§ **ASSIGNMENT**: Look for "bell" in every line of the listing. Copy the lines that have it.

▼▼▼

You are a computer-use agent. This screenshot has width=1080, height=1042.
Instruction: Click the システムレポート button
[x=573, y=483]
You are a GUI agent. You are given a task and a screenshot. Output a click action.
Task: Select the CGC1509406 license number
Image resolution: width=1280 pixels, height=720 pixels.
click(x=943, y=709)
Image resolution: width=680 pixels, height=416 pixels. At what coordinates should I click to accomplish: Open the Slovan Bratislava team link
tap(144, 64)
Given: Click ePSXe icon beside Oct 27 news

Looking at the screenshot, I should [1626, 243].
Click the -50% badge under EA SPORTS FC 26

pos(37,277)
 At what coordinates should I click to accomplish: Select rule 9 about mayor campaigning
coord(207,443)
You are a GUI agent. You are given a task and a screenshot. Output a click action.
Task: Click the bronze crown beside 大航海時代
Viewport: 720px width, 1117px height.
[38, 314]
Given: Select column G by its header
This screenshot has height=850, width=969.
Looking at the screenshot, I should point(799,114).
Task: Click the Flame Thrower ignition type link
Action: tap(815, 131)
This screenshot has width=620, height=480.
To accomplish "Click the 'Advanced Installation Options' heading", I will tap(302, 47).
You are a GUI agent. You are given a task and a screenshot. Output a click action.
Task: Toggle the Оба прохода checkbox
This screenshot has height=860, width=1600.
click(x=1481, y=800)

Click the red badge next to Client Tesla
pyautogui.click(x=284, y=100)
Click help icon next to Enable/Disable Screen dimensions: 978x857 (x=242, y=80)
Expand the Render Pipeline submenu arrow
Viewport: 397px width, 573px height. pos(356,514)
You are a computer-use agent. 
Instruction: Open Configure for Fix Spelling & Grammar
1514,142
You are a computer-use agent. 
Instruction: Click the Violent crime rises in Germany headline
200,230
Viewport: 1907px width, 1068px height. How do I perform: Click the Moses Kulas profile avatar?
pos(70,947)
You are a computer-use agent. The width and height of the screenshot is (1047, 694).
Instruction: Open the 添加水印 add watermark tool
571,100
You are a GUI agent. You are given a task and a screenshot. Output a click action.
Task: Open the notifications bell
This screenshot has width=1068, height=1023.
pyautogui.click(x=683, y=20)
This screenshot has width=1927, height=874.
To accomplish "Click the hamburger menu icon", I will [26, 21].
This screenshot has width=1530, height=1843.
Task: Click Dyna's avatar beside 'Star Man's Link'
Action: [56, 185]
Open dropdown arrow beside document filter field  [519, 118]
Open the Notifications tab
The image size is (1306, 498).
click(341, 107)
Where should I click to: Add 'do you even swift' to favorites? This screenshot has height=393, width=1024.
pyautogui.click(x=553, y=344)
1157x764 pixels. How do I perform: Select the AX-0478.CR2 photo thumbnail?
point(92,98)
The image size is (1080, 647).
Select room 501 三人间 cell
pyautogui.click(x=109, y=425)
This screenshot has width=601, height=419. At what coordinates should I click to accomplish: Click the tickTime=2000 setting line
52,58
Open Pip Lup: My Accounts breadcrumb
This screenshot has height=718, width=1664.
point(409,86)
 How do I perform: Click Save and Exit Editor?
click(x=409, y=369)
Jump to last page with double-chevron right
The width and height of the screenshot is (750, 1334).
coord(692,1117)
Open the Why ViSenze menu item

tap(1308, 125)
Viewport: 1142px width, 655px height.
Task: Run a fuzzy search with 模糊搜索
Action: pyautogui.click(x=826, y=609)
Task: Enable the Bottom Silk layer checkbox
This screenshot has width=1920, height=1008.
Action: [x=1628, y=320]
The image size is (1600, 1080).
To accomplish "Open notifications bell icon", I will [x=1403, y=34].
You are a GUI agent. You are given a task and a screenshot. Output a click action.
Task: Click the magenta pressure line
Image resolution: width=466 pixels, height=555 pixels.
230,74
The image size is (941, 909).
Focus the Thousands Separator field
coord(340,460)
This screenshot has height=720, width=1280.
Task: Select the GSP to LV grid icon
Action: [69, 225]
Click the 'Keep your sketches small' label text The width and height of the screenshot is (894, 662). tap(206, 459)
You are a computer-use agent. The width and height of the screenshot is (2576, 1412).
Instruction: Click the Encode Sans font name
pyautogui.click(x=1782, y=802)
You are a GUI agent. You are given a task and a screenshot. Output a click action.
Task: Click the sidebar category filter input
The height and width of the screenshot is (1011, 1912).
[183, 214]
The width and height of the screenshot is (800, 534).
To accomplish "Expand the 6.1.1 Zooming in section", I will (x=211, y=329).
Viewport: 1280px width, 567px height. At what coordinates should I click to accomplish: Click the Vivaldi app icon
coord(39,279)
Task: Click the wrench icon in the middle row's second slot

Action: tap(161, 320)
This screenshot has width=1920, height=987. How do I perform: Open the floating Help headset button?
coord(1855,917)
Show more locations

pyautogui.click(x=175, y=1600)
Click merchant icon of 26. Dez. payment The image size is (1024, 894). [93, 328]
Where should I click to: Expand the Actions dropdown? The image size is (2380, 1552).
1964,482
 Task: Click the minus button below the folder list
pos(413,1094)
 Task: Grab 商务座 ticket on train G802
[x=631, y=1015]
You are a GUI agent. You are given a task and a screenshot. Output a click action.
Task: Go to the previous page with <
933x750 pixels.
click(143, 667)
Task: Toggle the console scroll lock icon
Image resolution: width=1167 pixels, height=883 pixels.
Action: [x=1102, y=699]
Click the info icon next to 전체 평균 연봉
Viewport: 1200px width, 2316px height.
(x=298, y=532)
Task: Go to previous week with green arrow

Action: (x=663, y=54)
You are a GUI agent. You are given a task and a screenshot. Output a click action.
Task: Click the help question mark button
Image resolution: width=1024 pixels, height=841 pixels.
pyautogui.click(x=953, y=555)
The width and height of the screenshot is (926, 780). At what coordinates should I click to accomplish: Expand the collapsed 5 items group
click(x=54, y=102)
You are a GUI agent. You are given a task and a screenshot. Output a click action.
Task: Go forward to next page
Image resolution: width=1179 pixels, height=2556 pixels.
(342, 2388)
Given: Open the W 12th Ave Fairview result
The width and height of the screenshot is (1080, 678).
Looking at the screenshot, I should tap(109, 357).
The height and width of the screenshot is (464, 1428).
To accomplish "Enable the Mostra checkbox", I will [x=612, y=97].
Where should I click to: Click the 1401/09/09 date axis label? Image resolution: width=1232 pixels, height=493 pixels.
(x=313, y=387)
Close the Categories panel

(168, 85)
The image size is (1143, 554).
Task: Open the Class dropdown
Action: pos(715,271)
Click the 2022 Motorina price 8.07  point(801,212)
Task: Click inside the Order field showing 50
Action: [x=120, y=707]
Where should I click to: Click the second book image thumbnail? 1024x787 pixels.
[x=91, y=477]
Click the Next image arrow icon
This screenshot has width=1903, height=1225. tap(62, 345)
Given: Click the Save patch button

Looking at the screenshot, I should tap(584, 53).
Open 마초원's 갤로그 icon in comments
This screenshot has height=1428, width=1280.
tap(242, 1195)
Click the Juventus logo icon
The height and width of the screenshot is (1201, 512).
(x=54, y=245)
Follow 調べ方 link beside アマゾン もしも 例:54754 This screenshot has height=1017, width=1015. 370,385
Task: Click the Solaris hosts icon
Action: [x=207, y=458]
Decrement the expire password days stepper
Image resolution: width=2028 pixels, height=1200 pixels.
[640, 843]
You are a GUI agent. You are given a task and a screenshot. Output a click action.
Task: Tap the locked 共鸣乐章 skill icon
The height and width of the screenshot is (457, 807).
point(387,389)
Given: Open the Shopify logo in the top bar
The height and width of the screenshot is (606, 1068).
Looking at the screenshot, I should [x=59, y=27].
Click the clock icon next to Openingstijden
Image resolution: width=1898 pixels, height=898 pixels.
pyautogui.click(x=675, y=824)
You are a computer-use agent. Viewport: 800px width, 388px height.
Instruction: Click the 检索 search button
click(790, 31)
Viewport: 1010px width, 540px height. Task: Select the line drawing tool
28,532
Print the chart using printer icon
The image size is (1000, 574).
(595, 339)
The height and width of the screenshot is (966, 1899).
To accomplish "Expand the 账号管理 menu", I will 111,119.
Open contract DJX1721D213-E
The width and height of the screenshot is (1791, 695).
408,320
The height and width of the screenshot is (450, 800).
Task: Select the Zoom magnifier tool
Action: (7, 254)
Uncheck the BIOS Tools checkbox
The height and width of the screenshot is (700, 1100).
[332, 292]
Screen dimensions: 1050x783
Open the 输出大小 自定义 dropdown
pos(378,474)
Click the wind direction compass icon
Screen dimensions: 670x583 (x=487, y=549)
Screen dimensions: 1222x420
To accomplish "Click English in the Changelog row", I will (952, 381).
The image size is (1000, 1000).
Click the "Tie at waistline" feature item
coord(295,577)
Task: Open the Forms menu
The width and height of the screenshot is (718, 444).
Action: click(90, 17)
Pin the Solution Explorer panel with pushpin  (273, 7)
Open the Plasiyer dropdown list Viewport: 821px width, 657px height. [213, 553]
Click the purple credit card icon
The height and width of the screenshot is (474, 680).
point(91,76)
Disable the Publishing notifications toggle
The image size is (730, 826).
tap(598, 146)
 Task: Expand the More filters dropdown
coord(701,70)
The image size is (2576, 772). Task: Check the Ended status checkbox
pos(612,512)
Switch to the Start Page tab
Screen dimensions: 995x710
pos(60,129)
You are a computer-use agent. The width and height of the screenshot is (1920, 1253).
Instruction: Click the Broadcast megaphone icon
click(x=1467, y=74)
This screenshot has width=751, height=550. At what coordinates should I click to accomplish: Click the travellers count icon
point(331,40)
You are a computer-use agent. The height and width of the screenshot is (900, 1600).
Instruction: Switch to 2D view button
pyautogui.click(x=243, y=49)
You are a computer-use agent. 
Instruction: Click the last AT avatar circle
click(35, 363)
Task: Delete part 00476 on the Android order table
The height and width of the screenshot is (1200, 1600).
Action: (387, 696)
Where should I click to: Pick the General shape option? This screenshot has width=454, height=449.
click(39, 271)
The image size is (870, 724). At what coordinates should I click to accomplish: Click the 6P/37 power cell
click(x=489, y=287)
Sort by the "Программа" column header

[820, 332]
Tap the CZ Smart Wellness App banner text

▲▲▲

§ **TASK ANSWER**:
Task: Open the notifications bell
To accomplish "Open notifications bell icon", I will [x=1403, y=34].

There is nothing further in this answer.